(Input)

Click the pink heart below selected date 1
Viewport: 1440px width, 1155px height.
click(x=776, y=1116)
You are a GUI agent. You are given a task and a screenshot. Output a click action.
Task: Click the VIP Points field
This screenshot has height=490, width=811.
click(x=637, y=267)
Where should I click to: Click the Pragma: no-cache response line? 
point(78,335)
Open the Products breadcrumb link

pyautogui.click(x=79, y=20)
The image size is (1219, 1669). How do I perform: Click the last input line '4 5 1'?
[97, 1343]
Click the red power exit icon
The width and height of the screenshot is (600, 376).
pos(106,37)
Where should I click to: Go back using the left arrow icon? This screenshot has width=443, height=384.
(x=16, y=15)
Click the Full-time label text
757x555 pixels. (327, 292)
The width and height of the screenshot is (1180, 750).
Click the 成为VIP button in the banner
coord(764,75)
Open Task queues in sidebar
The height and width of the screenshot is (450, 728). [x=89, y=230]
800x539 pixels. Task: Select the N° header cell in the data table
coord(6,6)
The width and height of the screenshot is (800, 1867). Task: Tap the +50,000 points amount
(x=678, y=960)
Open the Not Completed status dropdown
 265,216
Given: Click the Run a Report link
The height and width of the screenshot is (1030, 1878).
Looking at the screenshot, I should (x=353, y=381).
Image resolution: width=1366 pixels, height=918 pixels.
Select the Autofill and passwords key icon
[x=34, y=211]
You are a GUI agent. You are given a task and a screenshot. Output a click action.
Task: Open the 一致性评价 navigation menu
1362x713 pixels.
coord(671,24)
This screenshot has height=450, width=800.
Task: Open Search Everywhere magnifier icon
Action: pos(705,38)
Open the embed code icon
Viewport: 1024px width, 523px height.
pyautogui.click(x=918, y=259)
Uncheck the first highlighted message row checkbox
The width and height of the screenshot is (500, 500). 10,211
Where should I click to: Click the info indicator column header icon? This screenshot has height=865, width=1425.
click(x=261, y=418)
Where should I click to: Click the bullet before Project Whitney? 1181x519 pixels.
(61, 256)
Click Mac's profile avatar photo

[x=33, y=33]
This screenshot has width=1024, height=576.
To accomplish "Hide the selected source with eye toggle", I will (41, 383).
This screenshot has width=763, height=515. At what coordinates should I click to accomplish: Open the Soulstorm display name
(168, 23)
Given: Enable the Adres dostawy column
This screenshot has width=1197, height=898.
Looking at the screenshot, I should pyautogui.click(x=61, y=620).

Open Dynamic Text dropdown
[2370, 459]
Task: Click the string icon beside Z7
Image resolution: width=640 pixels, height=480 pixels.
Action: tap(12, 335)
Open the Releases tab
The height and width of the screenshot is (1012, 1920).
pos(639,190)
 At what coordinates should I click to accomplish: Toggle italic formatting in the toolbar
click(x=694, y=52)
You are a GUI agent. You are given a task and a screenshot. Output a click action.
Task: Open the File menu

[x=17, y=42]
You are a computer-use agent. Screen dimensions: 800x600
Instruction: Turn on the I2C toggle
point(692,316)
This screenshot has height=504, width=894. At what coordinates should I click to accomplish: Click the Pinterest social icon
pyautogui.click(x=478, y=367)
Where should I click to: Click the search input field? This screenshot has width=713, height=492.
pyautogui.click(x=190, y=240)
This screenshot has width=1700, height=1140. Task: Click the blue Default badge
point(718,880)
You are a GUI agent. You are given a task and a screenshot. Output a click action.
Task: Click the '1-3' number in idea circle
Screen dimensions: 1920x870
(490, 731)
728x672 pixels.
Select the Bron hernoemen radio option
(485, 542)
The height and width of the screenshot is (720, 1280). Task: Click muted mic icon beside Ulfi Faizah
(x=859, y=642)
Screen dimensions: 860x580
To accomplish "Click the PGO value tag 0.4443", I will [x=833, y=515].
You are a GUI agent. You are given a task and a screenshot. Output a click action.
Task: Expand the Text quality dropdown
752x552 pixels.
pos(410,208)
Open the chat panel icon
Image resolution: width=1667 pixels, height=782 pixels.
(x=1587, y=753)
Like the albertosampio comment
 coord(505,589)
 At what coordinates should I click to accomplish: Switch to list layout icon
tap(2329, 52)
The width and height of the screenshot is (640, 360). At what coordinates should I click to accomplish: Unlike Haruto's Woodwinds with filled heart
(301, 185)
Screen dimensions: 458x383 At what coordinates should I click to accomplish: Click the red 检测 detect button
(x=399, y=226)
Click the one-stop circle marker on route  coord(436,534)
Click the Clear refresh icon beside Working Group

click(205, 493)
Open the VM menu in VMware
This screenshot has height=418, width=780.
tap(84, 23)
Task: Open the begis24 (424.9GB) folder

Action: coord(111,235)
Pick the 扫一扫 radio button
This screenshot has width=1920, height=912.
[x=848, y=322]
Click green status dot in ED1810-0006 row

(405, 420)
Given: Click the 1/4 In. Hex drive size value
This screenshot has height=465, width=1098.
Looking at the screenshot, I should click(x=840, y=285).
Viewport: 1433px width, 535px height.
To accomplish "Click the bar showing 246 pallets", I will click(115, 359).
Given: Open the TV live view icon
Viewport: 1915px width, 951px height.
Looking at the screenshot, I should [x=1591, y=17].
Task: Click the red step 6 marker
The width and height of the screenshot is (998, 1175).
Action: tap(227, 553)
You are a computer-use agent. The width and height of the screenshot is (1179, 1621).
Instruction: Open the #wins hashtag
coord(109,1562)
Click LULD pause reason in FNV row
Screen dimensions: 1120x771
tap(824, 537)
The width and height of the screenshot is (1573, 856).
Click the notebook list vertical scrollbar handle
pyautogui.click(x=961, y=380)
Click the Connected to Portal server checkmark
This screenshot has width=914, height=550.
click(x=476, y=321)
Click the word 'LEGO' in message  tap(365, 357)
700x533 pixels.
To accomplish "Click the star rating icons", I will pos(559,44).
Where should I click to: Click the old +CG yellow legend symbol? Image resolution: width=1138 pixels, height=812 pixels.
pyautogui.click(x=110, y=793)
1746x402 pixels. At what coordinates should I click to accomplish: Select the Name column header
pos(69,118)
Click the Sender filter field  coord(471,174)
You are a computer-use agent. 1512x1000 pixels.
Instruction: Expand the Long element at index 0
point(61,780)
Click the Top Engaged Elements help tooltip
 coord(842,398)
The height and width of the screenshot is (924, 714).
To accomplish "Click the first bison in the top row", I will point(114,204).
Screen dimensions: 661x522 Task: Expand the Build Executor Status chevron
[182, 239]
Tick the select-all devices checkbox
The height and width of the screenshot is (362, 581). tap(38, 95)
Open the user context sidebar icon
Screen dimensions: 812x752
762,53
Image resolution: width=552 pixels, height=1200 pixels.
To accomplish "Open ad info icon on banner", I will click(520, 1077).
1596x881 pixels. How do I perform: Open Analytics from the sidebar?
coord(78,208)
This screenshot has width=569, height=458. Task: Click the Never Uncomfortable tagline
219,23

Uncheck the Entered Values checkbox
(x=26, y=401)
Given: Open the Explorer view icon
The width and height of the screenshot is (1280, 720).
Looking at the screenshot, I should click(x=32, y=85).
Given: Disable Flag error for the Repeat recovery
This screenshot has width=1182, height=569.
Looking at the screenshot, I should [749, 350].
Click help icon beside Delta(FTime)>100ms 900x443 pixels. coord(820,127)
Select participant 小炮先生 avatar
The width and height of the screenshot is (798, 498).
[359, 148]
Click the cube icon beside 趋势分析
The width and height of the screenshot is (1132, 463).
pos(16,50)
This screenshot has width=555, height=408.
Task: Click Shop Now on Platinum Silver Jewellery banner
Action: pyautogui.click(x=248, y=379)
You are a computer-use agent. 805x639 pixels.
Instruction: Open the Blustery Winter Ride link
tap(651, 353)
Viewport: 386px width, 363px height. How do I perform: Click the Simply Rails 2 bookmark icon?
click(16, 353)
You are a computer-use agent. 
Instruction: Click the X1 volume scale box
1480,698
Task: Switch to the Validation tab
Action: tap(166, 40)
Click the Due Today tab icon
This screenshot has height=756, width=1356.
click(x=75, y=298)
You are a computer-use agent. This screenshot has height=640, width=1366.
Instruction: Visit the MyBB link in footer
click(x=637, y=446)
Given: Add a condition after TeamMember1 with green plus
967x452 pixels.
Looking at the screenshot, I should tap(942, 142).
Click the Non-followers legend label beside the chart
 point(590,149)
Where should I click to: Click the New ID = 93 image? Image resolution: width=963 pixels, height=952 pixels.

(End Input)

> [Task brief] Work through the entries, filtering for the string "will", and copy each line that holds it.

> [Solution]
To accomplish "Hide the selected source with eye toggle", I will (41, 383).
To accomplish "Click the PGO value tag 0.4443", I will [x=833, y=515].
To accomplish "Click the bar showing 246 pallets", I will click(115, 359).
To accomplish "Click the star rating icons", I will pos(559,44).
To accomplish "Click the first bison in the top row", I will point(114,204).
To accomplish "Open ad info icon on banner", I will click(520, 1077).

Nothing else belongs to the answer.